ASSINE
search button

A beleza que nasce do paradoxo

Compartilhar

O berço do teatro ocidental está em um lugar onde deuses e humanos parecem estar presos de forma mútua e eterna. Repousa sob céu cintilante, em colinas nas quais personagens mitológicos se misturam aos cidadãos comuns e traçam linhas tênues entre realidade e fantasia. O nascedouro da arte teatral europeia está na Grécia, entre olivais e ruínas teimosas que há séculos nos contam sobre politeísmo, rituais de adoração, democracia, arte, ciência, poderio, guerras, beleza e harmonia estética. Certamente a origem do teatro, arte milenar que é, não está plenamente desvendada e não pode ser atribuída a fonte única. A herança que nos chegou mais intacta foi o registro de Aristóteles em sua “Poética”. Contudo, há escritos anteriores à época grega que mencionam expressões dramáticas em áreas distintas do Oriente que viriam a se transformar em formas teatrais complexas.

Na Hélade, o “Teatro de Epidauro” é um dos mais emblemáticos. Desde seu planejamento, agregou ciência e teatro em diferentes âmbitos, seja na concepção do edifício ou nos variados usos do espaço. Por ocasião da construção, a tecnologia da época, baseada, principalmente, na engenharia e mecânica, foi empregada para proporcionar projeto acústico ambicioso. Os criadores pensaram no terreno mais apropriado e realizaram sofisticados cálculos matemáticos para chegar ao formato, declives e aclives ideais perseguindo visualização e sonorização perfeitas para a plateia. O intento foi alcançado.

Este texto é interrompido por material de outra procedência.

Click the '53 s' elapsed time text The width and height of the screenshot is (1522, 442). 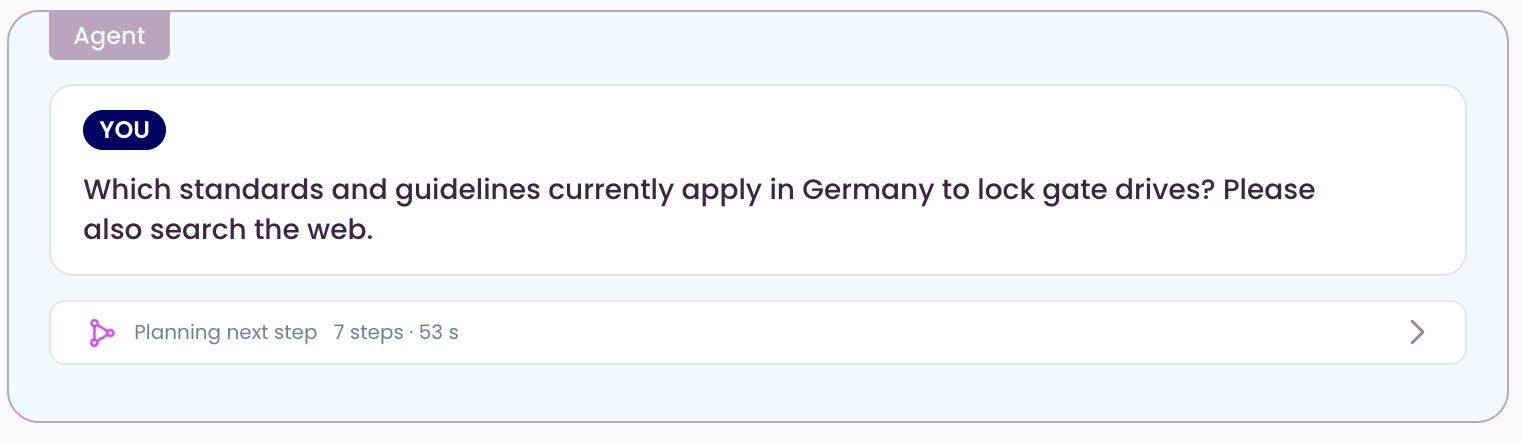point(439,333)
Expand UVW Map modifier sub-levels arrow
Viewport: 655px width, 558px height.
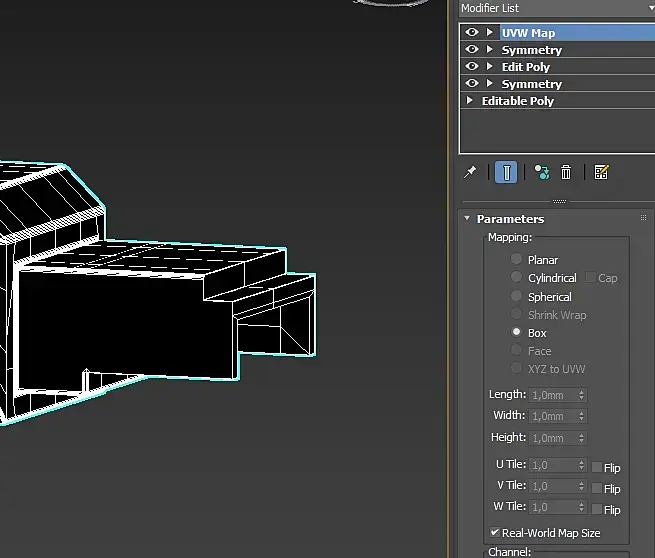pos(490,33)
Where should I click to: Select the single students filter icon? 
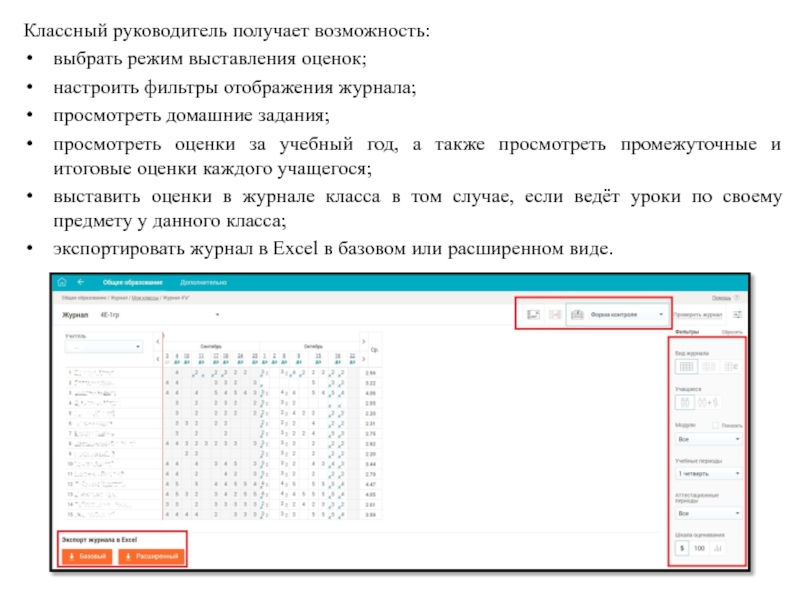[687, 402]
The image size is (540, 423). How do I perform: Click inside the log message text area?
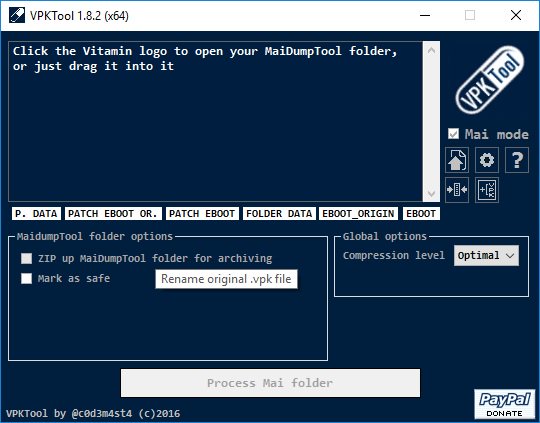(x=216, y=121)
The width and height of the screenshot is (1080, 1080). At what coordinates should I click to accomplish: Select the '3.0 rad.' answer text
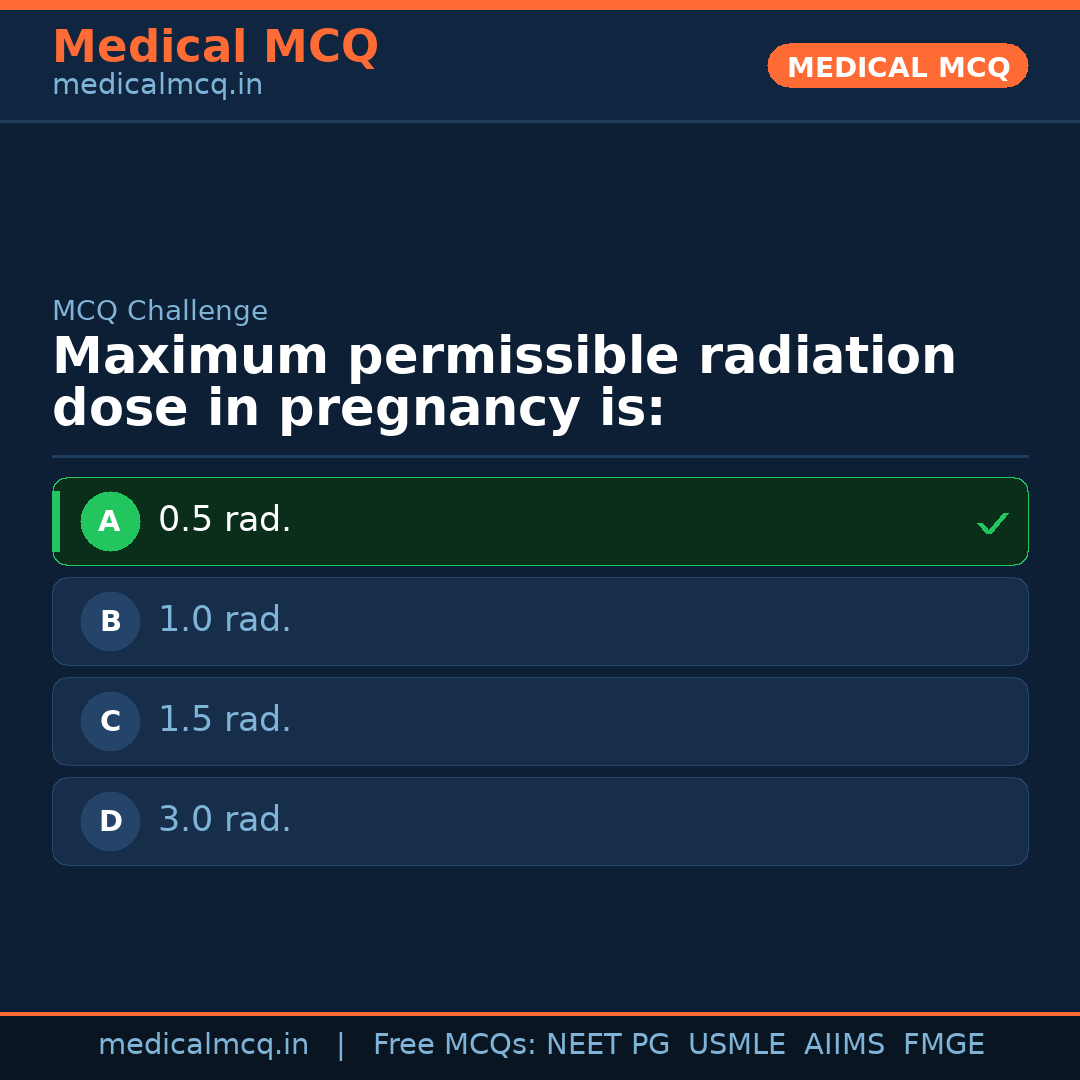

O resultado é um magnífico espaço com capacidade para 14 mil pessoas, aproximadamente, cuja vida se estende por mais de 25 séculos e possui uma das acústicas mais eficientes, se consideramos os grandes anfiteatros pelo mundo. Uma imponente arena onde, mesmo dos assentos mais longínquos, o som de uma pequena moeda que toca o chão é audível.

Em ótimo estado de conservação, é utilizado até os dias de hoje e nunca se restringiu à apresentação de tragédias e comédias. Erigido em área remota, ao lado de um centro de curas medicinais, Epidauro esteve ligado à medicina desde sempre, uma vez que, àquela altura, a música era compreendida como verdadeiro remédio para moléstias do corpo e da alma; e o teatro grego, por sua vez, baseia-se na experiência musical. Assim, os pacientes do centro vizinho frequentavam o teatro ao lado com fins terapêuticos. Para Aristóteles, as tragédias eram capazes de promover a catarse na audiência, uma vez que diante de fatos tão horrendos apresentados na trama, os espectadores seriam levados à sensação de alívio e purgação dos humores ao constatarem que a catástrofe acontecera ao protagonista, e não a eles próprios. O filósofo, dentre outros atributos, conferiu ao teatro utilidade terapêutica.

O berço do teatro é também nascedouro da democracia, onde a liberdade de expressão, inviolável por princípio, é apreciada e cultivada a partir de múltiplas linguagens e visões. Platão, ao conceber a cidade ideal, expulsou o poeta da pólis. Segundo sua concepção haveria dois universos: o das ideias e o sensível. No primeiro, estariam os modelos originais, a essência e fundamento dos seres e coisas. O segundo, concreto, onde vivemos, seria local de meras cópias sensíveis destes originais. Na filosofia platônica, o artista seria, portanto, a cópia da cópia, na medida em que cria representações de um mundo que já é imitado da matriz idealizada. Seria, portanto, um mentiroso profissional a ser banido. Aristóteles resgata o artista em sua concepção de sociedade ao conferir à imitação qualidade pedagógica que educa a humanidade e norteia suas ações.

Ao acreditar no deus do teatro, Dionisio, os gregos investiram na ciência e tecnologia para honrá-lo. É deste aparente e belo paradoxo, no qual confluem teatro, ciência e religião, que nasce o Teatro de Epidauro, um dos mais harmônicos anfiteatros da Antiguidade, para viver e ser reinventado infinitamente. E o que o primoroso legado poderia ressoar nos dias de hoje, quando, tantas vezes, o que é dito não é ouvido? Quando o que é ouvido é distorcido? Quando muitos tampam os ouvidos ou são acometidos por surdez seletiva? Quando não há empenho em escutar a si mesmo e ao outro?

Epidauro parece bradar que até as pequenas moedas precisam ser ouvidas e que o conhecimento será tão mais pleno quanto estiver articulado às questões prementes de seu tempo e às variadas formas de saber. Ecoa que o diálogo verdadeiro pressupõe escuta honesta e sopra em nossos ouvidos e corações as palavras de Hipócrates: “A arte é longa, a vida é curta”.